WHAT TO DO: Each record below should be set down exactly.

SUPPLIED MATERIAL Start Marker

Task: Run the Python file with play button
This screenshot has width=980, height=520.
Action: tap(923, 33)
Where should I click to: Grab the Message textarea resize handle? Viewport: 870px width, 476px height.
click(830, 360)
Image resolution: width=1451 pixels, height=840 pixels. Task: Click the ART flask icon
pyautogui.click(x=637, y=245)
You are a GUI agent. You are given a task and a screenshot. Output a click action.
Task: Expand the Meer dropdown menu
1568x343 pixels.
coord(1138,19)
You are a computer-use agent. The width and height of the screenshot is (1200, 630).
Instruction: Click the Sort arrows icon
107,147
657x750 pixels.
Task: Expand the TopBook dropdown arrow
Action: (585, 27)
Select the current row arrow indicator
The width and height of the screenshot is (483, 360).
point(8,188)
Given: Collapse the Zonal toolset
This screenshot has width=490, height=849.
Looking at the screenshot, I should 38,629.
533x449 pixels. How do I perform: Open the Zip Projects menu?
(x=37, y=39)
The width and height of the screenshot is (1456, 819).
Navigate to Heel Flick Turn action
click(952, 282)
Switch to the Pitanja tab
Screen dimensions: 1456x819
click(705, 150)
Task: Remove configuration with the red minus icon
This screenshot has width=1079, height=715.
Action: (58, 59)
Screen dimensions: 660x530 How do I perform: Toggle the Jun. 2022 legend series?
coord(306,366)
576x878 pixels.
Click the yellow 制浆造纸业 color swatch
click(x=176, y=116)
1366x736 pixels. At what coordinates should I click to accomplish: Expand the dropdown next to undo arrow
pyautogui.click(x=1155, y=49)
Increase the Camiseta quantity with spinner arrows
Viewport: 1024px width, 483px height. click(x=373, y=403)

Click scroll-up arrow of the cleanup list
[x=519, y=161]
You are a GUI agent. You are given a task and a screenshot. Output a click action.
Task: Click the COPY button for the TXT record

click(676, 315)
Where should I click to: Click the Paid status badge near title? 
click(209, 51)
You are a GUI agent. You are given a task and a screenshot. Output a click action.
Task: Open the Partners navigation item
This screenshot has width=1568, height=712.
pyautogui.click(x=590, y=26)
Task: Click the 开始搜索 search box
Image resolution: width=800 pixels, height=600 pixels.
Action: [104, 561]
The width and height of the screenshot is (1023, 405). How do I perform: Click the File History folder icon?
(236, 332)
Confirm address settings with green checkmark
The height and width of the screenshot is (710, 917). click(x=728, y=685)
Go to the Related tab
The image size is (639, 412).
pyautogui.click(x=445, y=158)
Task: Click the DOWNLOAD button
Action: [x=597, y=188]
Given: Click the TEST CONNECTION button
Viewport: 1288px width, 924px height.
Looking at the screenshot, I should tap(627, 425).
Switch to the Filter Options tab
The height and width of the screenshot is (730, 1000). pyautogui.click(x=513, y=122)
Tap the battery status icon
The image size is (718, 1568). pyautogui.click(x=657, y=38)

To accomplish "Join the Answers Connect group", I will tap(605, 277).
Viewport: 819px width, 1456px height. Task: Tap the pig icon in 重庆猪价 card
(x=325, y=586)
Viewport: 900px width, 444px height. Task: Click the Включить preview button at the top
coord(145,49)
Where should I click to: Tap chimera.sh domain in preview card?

SUPPLIED MATERIAL End Marker

RESULT OF THE TASK:
Task: Run the Python file with play button
This screenshot has width=980, height=520.
Action: tap(923, 33)
Where should I click to: Grab the Message textarea resize handle? Viewport: 870px width, 476px height.
click(830, 360)
Image resolution: width=1451 pixels, height=840 pixels. Task: Click the ART flask icon
pyautogui.click(x=637, y=245)
You are a GUI agent. You are given a task and a screenshot. Output a click action.
Task: Expand the Meer dropdown menu
1568x343 pixels.
coord(1138,19)
You are a computer-use agent. The width and height of the screenshot is (1200, 630).
Instruction: Click the Sort arrows icon
107,147
657x750 pixels.
Task: Expand the TopBook dropdown arrow
Action: (585, 27)
Select the current row arrow indicator
The width and height of the screenshot is (483, 360).
point(8,188)
Given: Collapse the Zonal toolset
This screenshot has width=490, height=849.
Looking at the screenshot, I should 38,629.
533x449 pixels. How do I perform: Open the Zip Projects menu?
(x=37, y=39)
The width and height of the screenshot is (1456, 819).
Navigate to Heel Flick Turn action
click(952, 282)
Switch to the Pitanja tab
Screen dimensions: 1456x819
click(705, 150)
Task: Remove configuration with the red minus icon
This screenshot has width=1079, height=715.
Action: (58, 59)
Screen dimensions: 660x530 How do I perform: Toggle the Jun. 2022 legend series?
coord(306,366)
576x878 pixels.
Click the yellow 制浆造纸业 color swatch
click(x=176, y=116)
1366x736 pixels. At what coordinates should I click to accomplish: Expand the dropdown next to undo arrow
pyautogui.click(x=1155, y=49)
Increase the Camiseta quantity with spinner arrows
Viewport: 1024px width, 483px height. click(x=373, y=403)

Click scroll-up arrow of the cleanup list
[x=519, y=161]
You are a GUI agent. You are given a task and a screenshot. Output a click action.
Task: Click the COPY button for the TXT record

click(676, 315)
Where should I click to: Click the Paid status badge near title? 
click(209, 51)
You are a GUI agent. You are given a task and a screenshot. Output a click action.
Task: Open the Partners navigation item
This screenshot has width=1568, height=712.
pyautogui.click(x=590, y=26)
Task: Click the 开始搜索 search box
Image resolution: width=800 pixels, height=600 pixels.
Action: [104, 561]
The width and height of the screenshot is (1023, 405). How do I perform: Click the File History folder icon?
(236, 332)
Confirm address settings with green checkmark
The height and width of the screenshot is (710, 917). click(x=728, y=685)
Go to the Related tab
The image size is (639, 412).
pyautogui.click(x=445, y=158)
Task: Click the DOWNLOAD button
Action: [x=597, y=188]
Given: Click the TEST CONNECTION button
Viewport: 1288px width, 924px height.
Looking at the screenshot, I should tap(627, 425).
Switch to the Filter Options tab
The height and width of the screenshot is (730, 1000). pyautogui.click(x=513, y=122)
Tap the battery status icon
The image size is (718, 1568). pyautogui.click(x=657, y=38)

To accomplish "Join the Answers Connect group", I will tap(605, 277).
Viewport: 819px width, 1456px height. Task: Tap the pig icon in 重庆猪价 card
(x=325, y=586)
Viewport: 900px width, 444px height. Task: Click the Включить preview button at the top
coord(145,49)
Where should I click to: Tap chimera.sh domain in preview card?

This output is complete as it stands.